A well known type of structure for a vehicle air bag module comprises an inflator and an air bag disposed within a container. The container is generally formed by a reaction device (e.g., a reaction can or reaction plate) and a cover coupled to the reaction device to complete an enclosure for the inflator and the air bag. The module is assembled by fastening the inflator and air bag to the reaction device, and then fastening the cover to the reaction device. The module is generally installed in a vehicle by coupling a part of the container (usually the reaction device) to a structural part of the vehicle. At the onset of a collision, the inflator produces an inert gas (e.g., nitrogen) which is directed under pressure against the air bag to force the air bag out of the container and into the passenger compartment.

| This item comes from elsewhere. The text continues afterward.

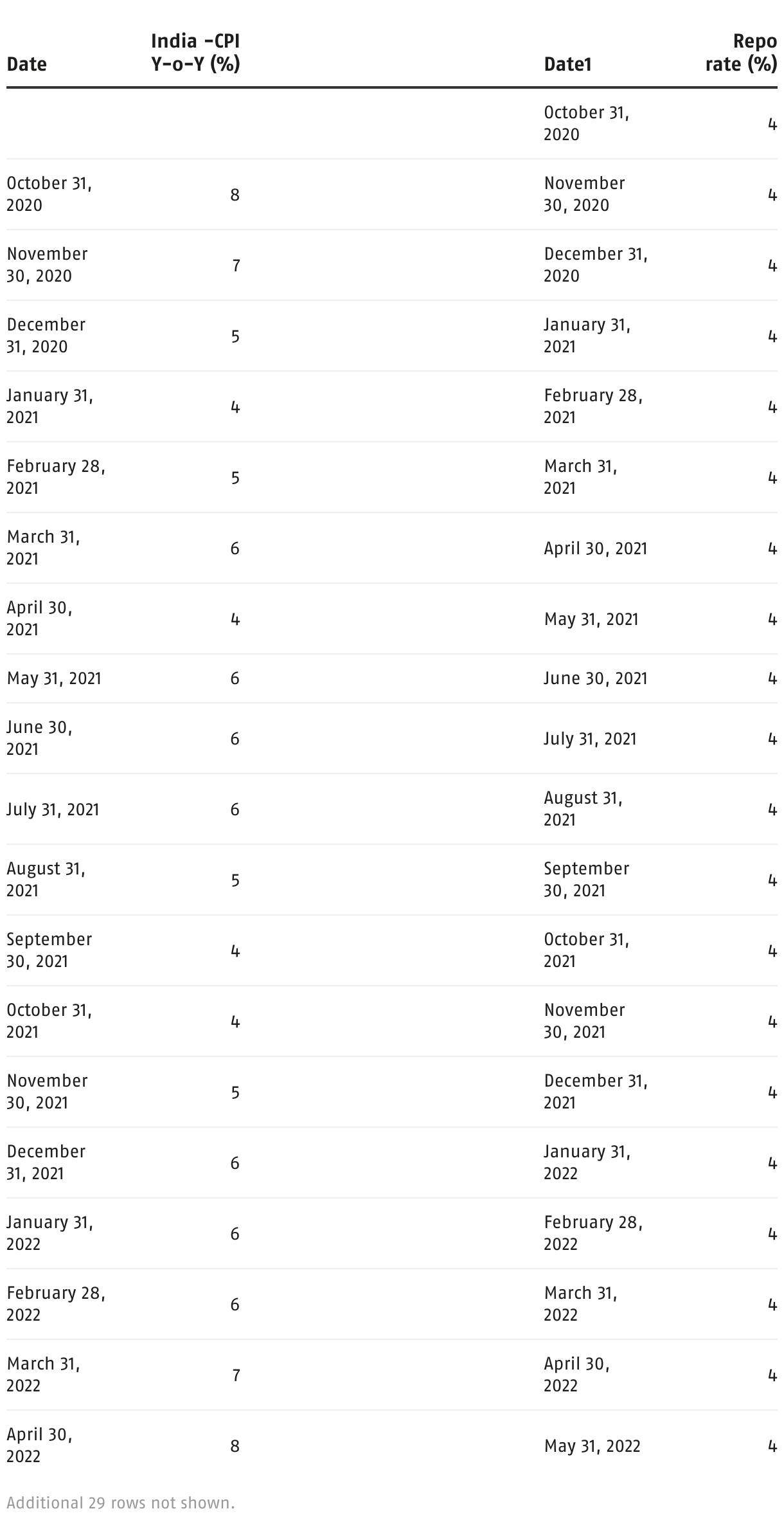
Task: Click the September 30, 2021 Date1 cell
Action: tap(586, 880)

One known type of inflator for a vehicle air bag module is shown in Wipasuramonton, U.S. Pat. No. 4,938,501. The inflator comprises a substantially cylindrical housing which encloses solid gas generating material. Gas dispensing nozzles are formed in the cylindrical housing and are disposed along a substantial portion of the length of the housing. The cylindrical housing is impact extruded and has a threaded boss extruded in one piece with and extending outwardly from an end wall of the housing. The boss has an asymmetrical design that enables the inflator to be located and aligned within the air bag module.

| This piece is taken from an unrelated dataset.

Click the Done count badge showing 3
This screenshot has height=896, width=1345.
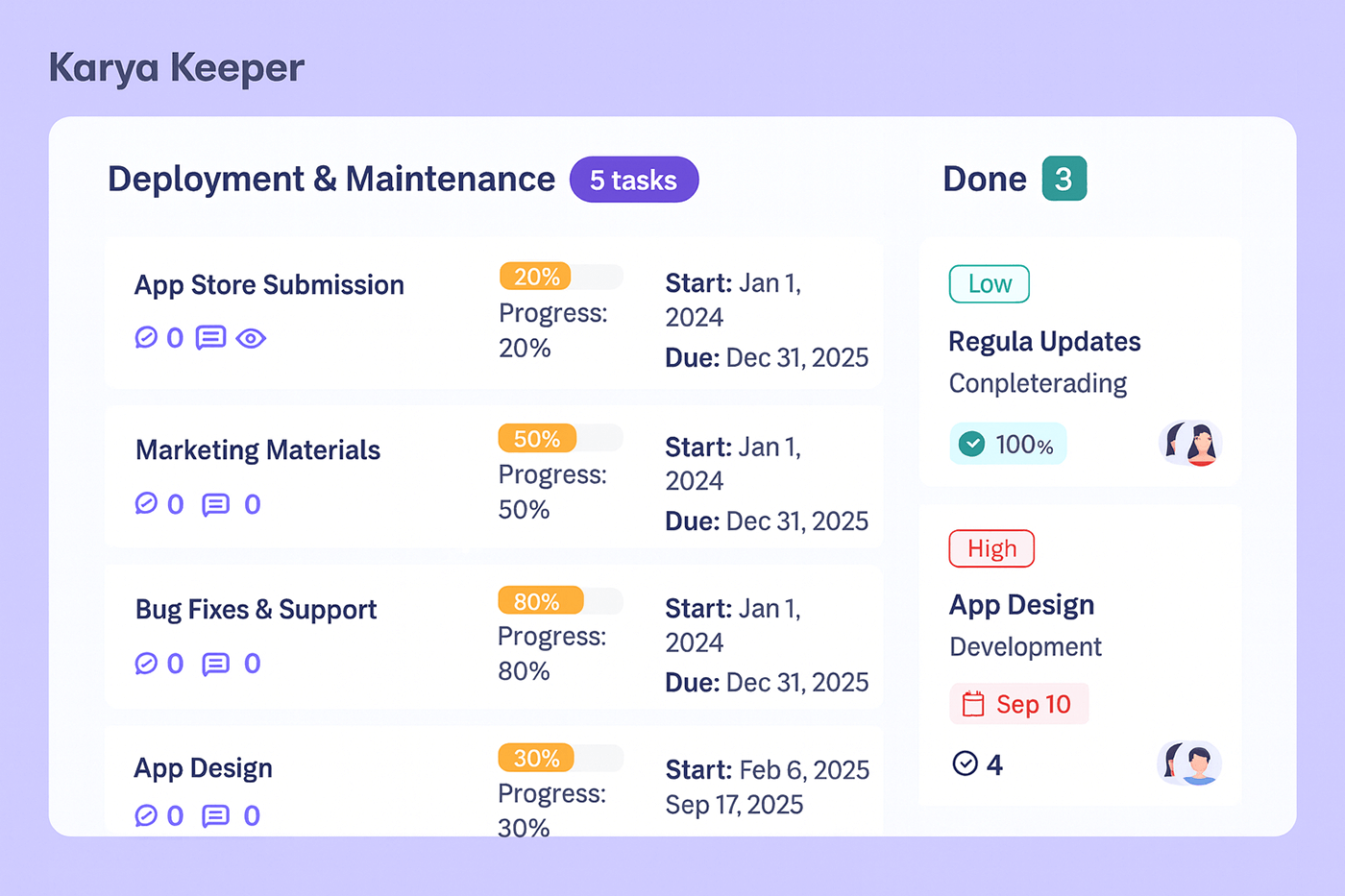point(1065,178)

Other known types of cylindrical inflators for air bag modules are shown in Hamilton, et al, U.S. Pat. No. 4,200,615; Wilhelm, U.S. Pat. No. 4,158,696; Schneider, U.S. Pat. No. 4,890,860; and Risko, U.S. Pat. No. 4,153,273. In each of the foregoing patents, the cylindrical inflator is specifically designed to be side-loaded into a reaction can or other container for an air bag module using a threaded stud extending through an aperture in the container. Moreover, in each of these patents, the cylindrical inflator includes a separate alignment device, such as an alignment pin or key attached to the housing of the inflator, which properly aligns the cylindrical inflator in the module. With such structure, even after the threaded stud is inserted into the module aperture, the pin or key on the inflator housing must be properly aligned with a groove or notch in the module to orient the inflator properly with respect to the module. Thus, in order to automate the process of assembling a cylindrical inflator into a module, it would be necessary to automate the process of inserting the cylindrical inflator into the reaction can or other container for the module and orienting the inflator in the module to align the pin or key on the inflator housing with the groove or notch on the module.
Another known type of inflator for a vehicle air bag module is shown in Bachelder, U.S. Pat. No. 4,915,410. The inflator comprises an outer cylindrical housing adapted to be located in a cradle formed in a wall of the air bag container and maintained in the cradle by a spring clip which is attached to the container. An alignment pin on the inflator housing is designed to be received in a cooperating aperture in the cradle to orient the inflator properly in the cradle. However, in order to automate assembly of the Bachelder inflator into the module, it would be necessary to automate the process of: (i) orienting the inflator so that the alignment pin on the inflator will mate with the cooperating aperture in the cradle as the inflator is being inserted into the cradle, and (ii) thereafter securing the clip to the container to retain the inflator in the cradle.
Yet another more recent type of cylindrical inflator is shown in co-pending application Ser. No. 07/493,962 entitled, "Air Bag Module Construction and Assembly Technique", assigned to the assignee of the present invention. In a preferred embodiment of that application, a cylindrical inflator housing has flanges extending along the length of the housing. The inflator housing is formed by impact extrusion techniques, and the flanges are extruded in one piece with the inflator housing and form a reaction device integral with the inflator housing. The flanges have apertures which enable the inflator to be bolted or riveted to a structural part of the vehicle.
The design of the inflator of Ser. No. 07/493,962 is believed to be useful in facilitating the assembly of a cylindrical inflator with an air bag module. Specifically, the flanges on the inflator can be fastened to an air bag/cover subassembly to incorporate the inflator and reaction device into an air bag module. However, applicants believe that for longer cylindrical inflators, it may be difficult to extrude the flange in one piece with the inflator housing with enough dimensional precision to avoid significant finishing steps. Moreover, impact extruding a flange in one piece with an inflator housing means that in order to form inflator housings of differing lengths, the inflator housings may need to be struck from different extrusion dies. Still further, when the inflator is formed in one piece with a flange, it is still necessary to properly align the inflator in the module in order to automate assembly of the module.